Ritchey WCS C-260 stem review

Adds grip without adding mass

Our rating

4.0

129.95
80.00

James Costley-White/BikeRadar

Published: April 12, 2012 at 11:00 am

Our review
A stem at race day weight but with trail hound strength

When Tom Ritchey decided to make bike parts as well as frames he called them ‘Logic’ components, because he liked to strike at the heart of a technical issue with a straightforward piece of thinking – often outside the traditional cycling mindset.

That trend continues some 20 years after he began with the new C-260 stem. His WCS stem was already a shoo-in for any performance-orientated mountain bike or road rider looking for light weight and reliability wrapped into one. It’s now been improved with the addition of a new and more secure design of bar clamp.

Called 260 after the full 260-degree wrap the stem body gives to the bar, it creates a sort of socket fit. In fact you can’t actually front load the bar. As the remaining aperture isn’t 31.8mm, fitting a bar requires you to load the tapered section of the bar into the clamp from the side. Once you’ve slid it in, the bar can’t fall out, and the cap simply completes the circle.
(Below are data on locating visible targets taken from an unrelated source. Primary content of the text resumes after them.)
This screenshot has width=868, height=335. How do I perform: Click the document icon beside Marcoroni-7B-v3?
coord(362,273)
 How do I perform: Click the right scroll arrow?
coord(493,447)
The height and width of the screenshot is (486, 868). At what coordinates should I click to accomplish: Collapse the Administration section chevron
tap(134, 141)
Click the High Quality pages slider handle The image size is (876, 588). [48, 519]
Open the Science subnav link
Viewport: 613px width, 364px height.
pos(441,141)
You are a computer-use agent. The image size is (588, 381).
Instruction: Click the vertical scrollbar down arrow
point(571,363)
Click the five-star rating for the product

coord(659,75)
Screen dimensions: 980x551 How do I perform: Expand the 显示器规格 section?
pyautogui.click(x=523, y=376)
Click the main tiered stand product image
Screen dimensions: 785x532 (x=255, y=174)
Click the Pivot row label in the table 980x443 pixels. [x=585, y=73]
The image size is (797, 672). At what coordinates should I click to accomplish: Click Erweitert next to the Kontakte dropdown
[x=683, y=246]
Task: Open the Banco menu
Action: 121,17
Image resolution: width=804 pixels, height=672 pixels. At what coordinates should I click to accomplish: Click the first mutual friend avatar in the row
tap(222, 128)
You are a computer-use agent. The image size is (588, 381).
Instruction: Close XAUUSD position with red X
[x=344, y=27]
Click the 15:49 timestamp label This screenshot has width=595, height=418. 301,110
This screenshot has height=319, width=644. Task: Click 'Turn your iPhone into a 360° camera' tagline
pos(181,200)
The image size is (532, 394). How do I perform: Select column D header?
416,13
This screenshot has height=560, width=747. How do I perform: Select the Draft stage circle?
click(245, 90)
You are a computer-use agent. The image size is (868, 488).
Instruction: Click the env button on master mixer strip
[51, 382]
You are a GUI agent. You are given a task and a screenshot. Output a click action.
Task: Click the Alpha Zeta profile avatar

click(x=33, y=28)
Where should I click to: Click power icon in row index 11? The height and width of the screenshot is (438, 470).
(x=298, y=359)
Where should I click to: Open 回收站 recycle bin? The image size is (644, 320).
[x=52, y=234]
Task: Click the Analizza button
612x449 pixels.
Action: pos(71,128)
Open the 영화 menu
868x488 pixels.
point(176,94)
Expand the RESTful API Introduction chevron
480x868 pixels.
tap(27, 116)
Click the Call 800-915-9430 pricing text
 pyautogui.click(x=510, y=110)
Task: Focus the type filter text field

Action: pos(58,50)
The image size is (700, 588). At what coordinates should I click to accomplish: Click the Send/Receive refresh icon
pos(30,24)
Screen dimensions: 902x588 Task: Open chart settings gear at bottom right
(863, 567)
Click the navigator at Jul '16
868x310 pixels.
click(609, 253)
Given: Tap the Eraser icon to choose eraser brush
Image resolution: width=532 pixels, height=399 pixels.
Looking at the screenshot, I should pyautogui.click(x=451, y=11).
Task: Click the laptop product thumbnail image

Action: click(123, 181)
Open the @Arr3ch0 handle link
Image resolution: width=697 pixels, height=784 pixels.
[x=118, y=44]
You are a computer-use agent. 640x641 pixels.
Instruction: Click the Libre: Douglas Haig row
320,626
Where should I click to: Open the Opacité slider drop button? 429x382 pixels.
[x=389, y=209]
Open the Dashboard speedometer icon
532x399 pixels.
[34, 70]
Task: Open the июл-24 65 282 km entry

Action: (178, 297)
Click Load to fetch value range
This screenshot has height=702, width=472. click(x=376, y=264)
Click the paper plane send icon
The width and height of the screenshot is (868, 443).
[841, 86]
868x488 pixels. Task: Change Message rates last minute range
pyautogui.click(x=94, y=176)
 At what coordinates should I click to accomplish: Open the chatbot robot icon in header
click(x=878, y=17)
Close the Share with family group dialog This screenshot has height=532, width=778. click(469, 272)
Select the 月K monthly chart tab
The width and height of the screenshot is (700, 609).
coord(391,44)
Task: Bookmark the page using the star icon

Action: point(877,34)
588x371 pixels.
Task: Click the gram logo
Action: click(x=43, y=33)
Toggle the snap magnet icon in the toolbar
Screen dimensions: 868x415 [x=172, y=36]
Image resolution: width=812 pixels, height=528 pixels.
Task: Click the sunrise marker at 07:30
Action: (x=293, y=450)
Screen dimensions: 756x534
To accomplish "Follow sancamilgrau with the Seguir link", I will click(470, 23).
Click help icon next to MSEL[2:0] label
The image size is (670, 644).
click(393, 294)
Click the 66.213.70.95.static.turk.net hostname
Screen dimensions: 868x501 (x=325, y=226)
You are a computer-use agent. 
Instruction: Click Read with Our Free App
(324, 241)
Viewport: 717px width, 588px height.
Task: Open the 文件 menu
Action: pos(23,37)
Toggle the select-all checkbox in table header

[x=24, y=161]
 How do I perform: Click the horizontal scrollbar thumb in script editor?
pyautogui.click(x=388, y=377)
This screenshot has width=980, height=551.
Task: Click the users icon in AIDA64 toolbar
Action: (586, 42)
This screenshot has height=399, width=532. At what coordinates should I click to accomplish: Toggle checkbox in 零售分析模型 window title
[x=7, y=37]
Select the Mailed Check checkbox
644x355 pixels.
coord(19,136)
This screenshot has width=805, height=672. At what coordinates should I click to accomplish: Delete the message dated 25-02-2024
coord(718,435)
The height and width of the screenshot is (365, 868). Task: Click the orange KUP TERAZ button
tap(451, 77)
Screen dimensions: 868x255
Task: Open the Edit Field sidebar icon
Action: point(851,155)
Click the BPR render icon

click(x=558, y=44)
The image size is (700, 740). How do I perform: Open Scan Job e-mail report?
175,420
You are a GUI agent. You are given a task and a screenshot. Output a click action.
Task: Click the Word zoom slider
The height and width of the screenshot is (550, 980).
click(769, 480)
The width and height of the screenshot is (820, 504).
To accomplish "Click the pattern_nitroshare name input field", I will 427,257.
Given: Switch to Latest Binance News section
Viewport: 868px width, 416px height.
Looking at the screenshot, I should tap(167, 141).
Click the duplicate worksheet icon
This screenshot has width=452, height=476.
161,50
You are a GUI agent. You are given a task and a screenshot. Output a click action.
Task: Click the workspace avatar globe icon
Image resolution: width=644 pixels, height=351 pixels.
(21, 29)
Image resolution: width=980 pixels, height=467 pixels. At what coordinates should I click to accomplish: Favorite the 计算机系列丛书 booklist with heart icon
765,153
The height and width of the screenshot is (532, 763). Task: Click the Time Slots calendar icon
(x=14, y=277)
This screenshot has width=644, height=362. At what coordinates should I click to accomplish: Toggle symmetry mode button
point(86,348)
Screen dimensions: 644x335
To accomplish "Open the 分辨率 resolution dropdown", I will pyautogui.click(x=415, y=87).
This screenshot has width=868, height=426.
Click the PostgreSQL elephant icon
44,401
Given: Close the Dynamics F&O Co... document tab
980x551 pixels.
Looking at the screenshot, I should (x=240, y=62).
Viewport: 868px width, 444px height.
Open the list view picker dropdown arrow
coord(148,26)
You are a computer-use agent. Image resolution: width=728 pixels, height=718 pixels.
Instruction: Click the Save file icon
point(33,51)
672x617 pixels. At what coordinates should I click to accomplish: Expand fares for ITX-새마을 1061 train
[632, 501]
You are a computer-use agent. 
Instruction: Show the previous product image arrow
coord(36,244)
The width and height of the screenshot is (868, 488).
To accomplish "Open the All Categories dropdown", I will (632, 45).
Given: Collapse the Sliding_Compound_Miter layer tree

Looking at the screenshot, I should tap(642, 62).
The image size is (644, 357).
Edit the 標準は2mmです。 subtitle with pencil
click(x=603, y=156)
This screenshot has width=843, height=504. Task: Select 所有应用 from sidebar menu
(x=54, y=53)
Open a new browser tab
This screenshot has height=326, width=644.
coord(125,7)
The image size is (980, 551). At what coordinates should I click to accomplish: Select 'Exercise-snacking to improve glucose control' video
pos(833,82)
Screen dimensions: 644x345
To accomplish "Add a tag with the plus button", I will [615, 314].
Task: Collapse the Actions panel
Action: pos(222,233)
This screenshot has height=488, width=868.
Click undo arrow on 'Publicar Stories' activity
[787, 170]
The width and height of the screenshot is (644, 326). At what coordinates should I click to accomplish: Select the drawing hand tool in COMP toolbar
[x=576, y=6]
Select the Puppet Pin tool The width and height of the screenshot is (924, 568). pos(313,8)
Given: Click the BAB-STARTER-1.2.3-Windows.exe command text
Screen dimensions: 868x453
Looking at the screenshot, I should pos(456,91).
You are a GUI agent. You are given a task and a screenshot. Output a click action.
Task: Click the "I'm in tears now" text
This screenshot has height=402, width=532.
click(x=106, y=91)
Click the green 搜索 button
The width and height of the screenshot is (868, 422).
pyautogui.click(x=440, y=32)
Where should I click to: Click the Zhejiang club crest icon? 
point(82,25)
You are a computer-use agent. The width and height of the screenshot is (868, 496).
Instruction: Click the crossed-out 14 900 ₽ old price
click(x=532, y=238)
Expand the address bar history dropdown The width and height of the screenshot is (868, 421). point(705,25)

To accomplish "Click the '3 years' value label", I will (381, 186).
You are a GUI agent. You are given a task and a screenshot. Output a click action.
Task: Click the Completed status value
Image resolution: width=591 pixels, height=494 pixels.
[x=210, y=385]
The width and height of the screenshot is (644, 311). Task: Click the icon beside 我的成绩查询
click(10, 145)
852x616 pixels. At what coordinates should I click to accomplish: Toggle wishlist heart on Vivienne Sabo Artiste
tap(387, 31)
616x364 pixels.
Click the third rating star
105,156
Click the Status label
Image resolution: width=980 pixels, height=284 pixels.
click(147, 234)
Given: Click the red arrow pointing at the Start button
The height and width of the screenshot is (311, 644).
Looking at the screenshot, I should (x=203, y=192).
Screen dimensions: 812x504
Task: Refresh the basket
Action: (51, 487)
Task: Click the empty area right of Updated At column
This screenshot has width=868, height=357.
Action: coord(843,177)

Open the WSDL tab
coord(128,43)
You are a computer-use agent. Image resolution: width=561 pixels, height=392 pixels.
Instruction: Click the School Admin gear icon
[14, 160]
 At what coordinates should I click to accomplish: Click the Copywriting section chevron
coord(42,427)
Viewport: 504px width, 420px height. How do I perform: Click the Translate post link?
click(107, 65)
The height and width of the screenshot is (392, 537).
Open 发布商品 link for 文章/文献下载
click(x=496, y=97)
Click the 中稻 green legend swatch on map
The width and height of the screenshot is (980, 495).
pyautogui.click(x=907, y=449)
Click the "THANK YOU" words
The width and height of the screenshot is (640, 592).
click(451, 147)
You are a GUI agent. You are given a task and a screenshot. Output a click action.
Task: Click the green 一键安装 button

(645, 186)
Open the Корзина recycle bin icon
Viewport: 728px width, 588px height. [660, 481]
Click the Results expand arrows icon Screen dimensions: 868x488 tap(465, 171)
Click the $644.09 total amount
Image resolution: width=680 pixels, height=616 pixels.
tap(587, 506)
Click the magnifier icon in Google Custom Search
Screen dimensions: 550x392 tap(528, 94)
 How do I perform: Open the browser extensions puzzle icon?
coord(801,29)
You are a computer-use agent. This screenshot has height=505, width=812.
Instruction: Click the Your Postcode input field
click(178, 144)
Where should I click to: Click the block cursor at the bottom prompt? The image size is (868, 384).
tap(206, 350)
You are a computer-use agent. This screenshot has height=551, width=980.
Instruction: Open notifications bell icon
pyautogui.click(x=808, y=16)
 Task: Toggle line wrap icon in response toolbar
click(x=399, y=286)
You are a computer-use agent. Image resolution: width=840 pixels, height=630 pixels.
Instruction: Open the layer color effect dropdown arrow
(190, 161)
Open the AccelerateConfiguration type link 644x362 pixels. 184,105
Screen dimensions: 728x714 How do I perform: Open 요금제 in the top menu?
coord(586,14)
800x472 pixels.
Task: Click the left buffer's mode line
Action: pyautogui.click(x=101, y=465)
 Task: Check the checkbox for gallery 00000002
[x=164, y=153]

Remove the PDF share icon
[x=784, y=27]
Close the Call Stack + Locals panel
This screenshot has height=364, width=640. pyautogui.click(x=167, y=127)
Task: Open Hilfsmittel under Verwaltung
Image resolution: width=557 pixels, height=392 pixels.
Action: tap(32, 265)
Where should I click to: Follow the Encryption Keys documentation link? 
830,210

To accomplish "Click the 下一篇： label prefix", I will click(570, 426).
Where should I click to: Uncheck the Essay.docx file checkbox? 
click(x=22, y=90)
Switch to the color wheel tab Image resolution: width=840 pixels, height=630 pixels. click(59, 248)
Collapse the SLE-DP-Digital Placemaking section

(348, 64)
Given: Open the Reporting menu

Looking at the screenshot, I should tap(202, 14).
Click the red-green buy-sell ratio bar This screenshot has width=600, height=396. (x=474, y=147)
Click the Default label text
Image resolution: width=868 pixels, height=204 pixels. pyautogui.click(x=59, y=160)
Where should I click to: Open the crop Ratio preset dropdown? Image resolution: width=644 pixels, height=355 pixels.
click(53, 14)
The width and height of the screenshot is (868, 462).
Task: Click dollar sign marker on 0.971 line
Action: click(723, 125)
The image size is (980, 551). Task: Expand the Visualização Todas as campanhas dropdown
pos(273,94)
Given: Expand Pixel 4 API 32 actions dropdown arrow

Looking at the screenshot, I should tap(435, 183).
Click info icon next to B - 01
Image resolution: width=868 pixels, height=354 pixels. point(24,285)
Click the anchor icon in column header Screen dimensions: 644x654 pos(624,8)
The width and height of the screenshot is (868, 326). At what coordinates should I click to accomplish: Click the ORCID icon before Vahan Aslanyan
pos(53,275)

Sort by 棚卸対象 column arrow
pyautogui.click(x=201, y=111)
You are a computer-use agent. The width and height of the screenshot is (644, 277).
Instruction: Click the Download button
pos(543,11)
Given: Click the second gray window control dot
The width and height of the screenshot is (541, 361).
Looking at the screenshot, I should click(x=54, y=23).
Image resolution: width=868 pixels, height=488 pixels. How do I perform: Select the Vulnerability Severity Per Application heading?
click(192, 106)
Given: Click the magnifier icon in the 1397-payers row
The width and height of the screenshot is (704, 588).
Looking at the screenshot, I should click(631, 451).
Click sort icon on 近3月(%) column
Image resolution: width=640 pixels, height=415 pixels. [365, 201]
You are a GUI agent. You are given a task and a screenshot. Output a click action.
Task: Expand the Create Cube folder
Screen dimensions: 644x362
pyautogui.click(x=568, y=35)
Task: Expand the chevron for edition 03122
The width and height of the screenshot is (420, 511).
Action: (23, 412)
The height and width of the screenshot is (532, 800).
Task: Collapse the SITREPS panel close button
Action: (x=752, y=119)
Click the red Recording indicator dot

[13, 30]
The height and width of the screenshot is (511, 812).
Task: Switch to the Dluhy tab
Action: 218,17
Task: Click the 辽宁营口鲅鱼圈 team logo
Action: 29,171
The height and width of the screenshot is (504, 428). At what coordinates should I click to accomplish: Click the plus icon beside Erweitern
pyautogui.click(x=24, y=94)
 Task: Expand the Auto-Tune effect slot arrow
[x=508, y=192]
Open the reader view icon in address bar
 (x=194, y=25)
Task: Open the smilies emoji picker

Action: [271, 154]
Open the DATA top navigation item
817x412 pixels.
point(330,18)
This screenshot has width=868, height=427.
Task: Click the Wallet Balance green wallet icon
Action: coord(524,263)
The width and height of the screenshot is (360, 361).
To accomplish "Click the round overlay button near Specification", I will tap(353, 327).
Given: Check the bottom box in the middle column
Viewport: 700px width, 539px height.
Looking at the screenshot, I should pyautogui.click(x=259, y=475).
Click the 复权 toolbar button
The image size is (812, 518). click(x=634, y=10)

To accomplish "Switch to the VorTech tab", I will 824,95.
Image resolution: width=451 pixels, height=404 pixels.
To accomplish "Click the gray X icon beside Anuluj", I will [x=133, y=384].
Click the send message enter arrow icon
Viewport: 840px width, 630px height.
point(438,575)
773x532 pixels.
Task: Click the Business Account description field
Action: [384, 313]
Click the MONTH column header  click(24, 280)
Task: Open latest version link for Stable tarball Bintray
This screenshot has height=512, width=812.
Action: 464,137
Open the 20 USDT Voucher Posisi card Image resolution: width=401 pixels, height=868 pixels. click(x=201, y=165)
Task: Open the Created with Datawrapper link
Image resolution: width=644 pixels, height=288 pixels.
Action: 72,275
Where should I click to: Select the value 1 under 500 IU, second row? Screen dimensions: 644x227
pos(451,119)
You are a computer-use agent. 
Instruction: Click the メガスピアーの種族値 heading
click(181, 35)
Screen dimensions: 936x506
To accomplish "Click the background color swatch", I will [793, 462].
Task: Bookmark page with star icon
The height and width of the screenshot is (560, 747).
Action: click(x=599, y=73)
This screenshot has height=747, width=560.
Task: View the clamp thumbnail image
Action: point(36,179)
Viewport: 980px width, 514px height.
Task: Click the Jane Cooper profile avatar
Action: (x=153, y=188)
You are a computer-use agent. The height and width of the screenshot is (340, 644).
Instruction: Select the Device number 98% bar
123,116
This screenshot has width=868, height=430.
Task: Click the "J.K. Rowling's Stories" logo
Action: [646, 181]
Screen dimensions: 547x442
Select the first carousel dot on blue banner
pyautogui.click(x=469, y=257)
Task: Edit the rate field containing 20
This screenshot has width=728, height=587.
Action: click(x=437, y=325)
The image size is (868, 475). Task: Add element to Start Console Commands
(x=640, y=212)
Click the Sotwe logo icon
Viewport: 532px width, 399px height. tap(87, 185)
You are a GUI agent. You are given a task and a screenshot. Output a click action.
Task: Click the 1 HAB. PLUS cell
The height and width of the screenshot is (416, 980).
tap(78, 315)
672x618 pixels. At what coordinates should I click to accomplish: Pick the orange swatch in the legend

The four-bolt (4mm) face clamp is small and neat, as is the triple-pinch steerer clamp with opposing bolts. While the whole stem looks very cross-country, it’s more than stiff and strong enough for use on all but full-on downhill bikes. Ritchey do it in carbon or alloy, with the alloy version (as tested) going as short as 70mm. Our 80mm sample weighs just 99g. It’s not the cheapest option, but you are getting class-leading stats to brag about.